From the outset, Democrats looked for ways to limit blacks’ access to the ballot box. As long as the North or a robust Republican party maintained a presence, the Redeemers’ success could only be partial, but their efforts were tireless. Long before the end of Reconstruction, Redeemers sought to disenfranchise blacks through a “mixture of fraud, intimidation, and, most important, legislative manipulation.” Democrats at polling places frequently stuffed ballot boxes and disregarded republican ballots. White employers often threatened to fire black employees if they did not vote Democratic. But legislative manipulation was the most effective means of disenfranchising black voters.
Redeemer-controlled state legislatures devised a seemingly endless list of strategies. The white primary became a staple of Southern states, as did gerrymandering. In 1870, Georgia switched to a ward system that ensured white voting blocs would always outnumber that of blacks. Montgomery, Alabama convinced state legislators to reduce the boundaries of the city so that the black neighborhoods on the edge of town were no longer eligible to participate in local elections. Poll taxes, separate lines, and ballot boxes, and complicated voting procedures were also part of the strategy to disenfranchise black voters. Rabinowitz concludes that “the disenfranchisement of the last decade of the nineteenth and first decade of the twentieth century was the logical culmination of white thinking since the onset of Reconstruction.”

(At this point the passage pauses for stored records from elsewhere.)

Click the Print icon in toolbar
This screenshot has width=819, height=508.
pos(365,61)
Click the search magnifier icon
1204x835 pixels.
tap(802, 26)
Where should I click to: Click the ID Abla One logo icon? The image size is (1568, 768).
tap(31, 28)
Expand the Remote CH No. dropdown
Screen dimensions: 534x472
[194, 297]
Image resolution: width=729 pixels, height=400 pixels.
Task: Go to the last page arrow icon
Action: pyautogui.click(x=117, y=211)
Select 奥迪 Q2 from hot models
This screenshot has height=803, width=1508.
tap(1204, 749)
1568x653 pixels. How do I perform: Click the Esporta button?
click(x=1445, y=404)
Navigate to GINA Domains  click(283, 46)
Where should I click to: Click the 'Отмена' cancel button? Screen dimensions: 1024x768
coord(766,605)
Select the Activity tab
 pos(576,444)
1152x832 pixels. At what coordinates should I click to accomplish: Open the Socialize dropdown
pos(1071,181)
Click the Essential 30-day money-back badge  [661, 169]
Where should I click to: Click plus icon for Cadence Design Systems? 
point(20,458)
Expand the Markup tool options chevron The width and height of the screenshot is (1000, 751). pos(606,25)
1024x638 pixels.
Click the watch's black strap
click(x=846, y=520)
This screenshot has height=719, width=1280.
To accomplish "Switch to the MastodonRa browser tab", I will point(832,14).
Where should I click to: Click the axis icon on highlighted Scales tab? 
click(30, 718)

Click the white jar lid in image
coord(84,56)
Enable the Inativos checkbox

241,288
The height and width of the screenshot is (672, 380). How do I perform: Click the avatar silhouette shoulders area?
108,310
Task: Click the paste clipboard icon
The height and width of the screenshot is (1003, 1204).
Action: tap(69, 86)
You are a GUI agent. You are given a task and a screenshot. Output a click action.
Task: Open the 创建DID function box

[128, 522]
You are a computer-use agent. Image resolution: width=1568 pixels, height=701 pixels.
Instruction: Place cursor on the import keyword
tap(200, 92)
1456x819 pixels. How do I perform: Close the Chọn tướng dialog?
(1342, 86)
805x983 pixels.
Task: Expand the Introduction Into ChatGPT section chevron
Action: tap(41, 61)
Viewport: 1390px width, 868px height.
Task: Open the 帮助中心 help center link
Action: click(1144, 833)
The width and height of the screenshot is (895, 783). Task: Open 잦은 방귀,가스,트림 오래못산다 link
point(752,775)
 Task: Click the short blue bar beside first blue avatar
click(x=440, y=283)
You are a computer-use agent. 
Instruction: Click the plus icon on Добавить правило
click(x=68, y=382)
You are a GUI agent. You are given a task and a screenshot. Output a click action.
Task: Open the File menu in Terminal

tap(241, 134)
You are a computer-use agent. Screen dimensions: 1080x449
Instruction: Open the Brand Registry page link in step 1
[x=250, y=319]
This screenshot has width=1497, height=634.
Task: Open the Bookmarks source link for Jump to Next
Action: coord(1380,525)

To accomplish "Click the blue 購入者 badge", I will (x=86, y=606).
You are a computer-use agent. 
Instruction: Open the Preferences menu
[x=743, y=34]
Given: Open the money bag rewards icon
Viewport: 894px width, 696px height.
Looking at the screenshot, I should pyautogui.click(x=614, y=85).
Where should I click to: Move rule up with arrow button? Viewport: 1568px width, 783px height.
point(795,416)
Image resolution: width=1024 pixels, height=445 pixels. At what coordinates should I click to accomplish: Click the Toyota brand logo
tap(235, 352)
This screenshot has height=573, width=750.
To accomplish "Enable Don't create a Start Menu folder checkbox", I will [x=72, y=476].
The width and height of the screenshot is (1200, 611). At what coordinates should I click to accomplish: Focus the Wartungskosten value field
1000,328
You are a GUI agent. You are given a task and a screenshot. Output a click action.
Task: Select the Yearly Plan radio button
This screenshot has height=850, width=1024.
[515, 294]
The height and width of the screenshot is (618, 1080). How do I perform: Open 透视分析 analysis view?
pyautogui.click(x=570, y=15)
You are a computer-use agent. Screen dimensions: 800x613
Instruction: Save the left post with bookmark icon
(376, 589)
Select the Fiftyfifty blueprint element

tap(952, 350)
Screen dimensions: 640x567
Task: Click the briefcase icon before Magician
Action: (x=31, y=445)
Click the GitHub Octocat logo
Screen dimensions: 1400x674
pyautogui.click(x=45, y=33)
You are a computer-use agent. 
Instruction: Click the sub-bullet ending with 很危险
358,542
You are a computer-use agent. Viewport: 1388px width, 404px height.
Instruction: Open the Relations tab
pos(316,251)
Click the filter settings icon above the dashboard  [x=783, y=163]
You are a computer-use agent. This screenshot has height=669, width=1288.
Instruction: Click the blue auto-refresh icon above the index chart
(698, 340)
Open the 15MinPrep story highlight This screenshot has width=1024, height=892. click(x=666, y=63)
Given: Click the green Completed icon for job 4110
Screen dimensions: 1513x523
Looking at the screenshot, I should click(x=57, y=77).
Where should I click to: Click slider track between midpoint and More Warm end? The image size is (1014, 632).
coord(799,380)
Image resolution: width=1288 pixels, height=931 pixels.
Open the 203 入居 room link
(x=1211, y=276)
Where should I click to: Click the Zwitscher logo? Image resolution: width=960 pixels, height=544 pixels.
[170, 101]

Rabinowitz’s principal finding in Race Relations in the Urban South is that the seeds of Jim Crow had been planted before the ink of the thirteenth amendment was dry. The legal mechanisms of Reconstruction did nothing to diminish a deeply entrenched culture of white supremacy. Republicans in the South found that they could only offer limited support to blacks without alienating white voters. Still, for many blacks, segregation offered more opportunities than slavery, and the few blacks who grew comfortable in the late 19th century exploited these small advantages to invest in their communities. In the end, though, Reconstruction left blacks with weak protection while offering the Redeemers a series of shrinking hurdles.